> [Tasks]:
(a) In the passage on growth and sustainable development, how fast is the global paper industry said to be growing each year?
(b) Continue the passage on growth and sustainable development from its last sentence.
** Document passage follows **
The deceptive guiding star

There are three main problems with letting growth obsessions and romantic market illusions pollute sustainable development thinking.

First, increased trade means increased production and consumption, and this has significant environmental consequences. It is often argued that a shift from a product-based economy to a service-based economy offers a way out of this ecological calamity. Unfortunately, there is no evidence that this is happening. The global paper industry is growing by more than 1% per year and is expected to increase by almost a fifth before 2030 (2030 is also the deadline we have set for achieving the SDGs). As George Monbiot, columnist for The Guardian, correctly asked: “If, in the digital age, we won’t reduce even our consumption of paper, what hope is there for other commodities?”. The belief that a ‘servicification’ of the economy will solve this problem seems fanciful at best, delusional at worst.
** End of Document passage **
** Data for analysis follows **
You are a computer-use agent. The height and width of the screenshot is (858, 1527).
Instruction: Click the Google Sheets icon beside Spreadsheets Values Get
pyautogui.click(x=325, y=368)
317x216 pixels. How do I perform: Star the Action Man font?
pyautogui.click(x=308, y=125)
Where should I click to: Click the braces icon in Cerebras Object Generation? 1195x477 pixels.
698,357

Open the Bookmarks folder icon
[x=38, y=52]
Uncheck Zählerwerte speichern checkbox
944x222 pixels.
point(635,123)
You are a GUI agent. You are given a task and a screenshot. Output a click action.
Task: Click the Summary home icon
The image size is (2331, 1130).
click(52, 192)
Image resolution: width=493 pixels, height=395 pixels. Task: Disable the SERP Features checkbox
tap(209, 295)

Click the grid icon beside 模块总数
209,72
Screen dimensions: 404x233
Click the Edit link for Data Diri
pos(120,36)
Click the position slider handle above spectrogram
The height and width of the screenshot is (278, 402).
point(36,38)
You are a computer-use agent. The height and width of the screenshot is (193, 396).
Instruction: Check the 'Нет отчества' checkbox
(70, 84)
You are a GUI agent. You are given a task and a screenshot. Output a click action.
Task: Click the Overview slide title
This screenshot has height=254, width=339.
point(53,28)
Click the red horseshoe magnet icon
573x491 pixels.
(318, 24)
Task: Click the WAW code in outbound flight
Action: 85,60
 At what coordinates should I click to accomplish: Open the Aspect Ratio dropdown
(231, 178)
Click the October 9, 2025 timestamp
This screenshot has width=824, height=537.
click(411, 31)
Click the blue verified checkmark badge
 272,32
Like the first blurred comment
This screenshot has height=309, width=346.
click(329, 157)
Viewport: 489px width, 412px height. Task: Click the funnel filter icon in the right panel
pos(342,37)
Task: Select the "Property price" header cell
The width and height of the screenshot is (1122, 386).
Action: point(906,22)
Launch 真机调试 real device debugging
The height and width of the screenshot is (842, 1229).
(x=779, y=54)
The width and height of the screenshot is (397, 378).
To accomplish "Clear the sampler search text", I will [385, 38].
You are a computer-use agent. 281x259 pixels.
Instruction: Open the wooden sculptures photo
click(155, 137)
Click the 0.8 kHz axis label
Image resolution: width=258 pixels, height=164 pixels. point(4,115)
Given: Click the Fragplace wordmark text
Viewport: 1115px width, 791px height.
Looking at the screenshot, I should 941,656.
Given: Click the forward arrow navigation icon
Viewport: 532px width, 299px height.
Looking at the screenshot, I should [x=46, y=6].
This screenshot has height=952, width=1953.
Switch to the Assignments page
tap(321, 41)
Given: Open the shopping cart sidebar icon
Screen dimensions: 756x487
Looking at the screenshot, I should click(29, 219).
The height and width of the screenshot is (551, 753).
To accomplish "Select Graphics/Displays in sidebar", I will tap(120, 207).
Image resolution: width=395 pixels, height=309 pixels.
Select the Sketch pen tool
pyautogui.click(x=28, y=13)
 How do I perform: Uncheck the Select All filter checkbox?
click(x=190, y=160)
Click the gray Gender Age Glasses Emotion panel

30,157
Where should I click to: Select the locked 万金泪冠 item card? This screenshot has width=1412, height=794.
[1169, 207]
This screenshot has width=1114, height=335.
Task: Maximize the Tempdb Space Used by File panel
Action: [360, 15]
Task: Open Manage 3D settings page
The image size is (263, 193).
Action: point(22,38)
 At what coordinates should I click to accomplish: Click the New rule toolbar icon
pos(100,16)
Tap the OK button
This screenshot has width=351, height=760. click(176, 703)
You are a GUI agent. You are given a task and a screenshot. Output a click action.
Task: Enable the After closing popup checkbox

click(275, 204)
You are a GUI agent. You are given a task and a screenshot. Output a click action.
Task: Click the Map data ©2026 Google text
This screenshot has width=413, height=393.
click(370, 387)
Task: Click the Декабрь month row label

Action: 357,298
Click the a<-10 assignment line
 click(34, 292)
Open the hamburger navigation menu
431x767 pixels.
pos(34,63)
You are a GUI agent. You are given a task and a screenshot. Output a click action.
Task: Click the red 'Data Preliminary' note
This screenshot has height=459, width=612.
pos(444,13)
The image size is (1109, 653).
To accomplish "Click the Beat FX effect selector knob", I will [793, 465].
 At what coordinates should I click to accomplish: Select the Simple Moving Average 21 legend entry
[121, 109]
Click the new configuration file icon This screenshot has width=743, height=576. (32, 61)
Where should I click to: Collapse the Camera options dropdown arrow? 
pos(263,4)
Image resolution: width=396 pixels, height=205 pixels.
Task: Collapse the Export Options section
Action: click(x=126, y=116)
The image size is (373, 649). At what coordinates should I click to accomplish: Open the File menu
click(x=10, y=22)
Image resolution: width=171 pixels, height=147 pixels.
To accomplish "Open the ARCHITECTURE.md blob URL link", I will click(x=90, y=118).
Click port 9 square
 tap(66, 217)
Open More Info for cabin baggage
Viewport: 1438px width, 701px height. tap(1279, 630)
** End of Data for analysis **
> [Response list]:
(a) More than 1% per year.

(b)
The second problem is that after a certain point, more money does not make you more happy. As Tim Jackson, Professor of Sustainable Development at Surrey University, points out in his influential book, Prosperity Without Growth, the happiness of US citizens has not increased since the 1970’s (according to some it has actually decreased) despite the fact that real income has tripled since the 1950’s. Similarly, while real income has doubled in the UK since 1957, the proportion of people who consider themselves happy have fallen from 52% to just 36%. There is by now plenty of evidence to suggest that higher incomes do not lead to more happiness once fundamental needs are safely covered. The pursuit of happiness through limitless economic growth is the pursuit of a deceitful fata morgana.

Finally, Oxfam lucidly exposed the third problem in their 2018 report, Reward Work, Not Wealth. The report concluded that 82% of the wealth created in 2017 went to the richest 1% of the global population, while the poorest 50% saw no increase in their wealth at all. Findings like this force us to ask a simple, but often neglected, question: What problem is economic growth the solution to? Today, one thing is clear. It is not poverty. It is not inequality. It is not environmental degradation.

Nonetheless, the dubious claim that trade will “tackle poverty” by “boosting economic growth” is continuously repeated by economists, by politicians and by businessmen. Despite obvious evidence to the contrary, the question of whether growth is a reliable guiding star in the era of sustainable development seems to have been settled in favour of growth.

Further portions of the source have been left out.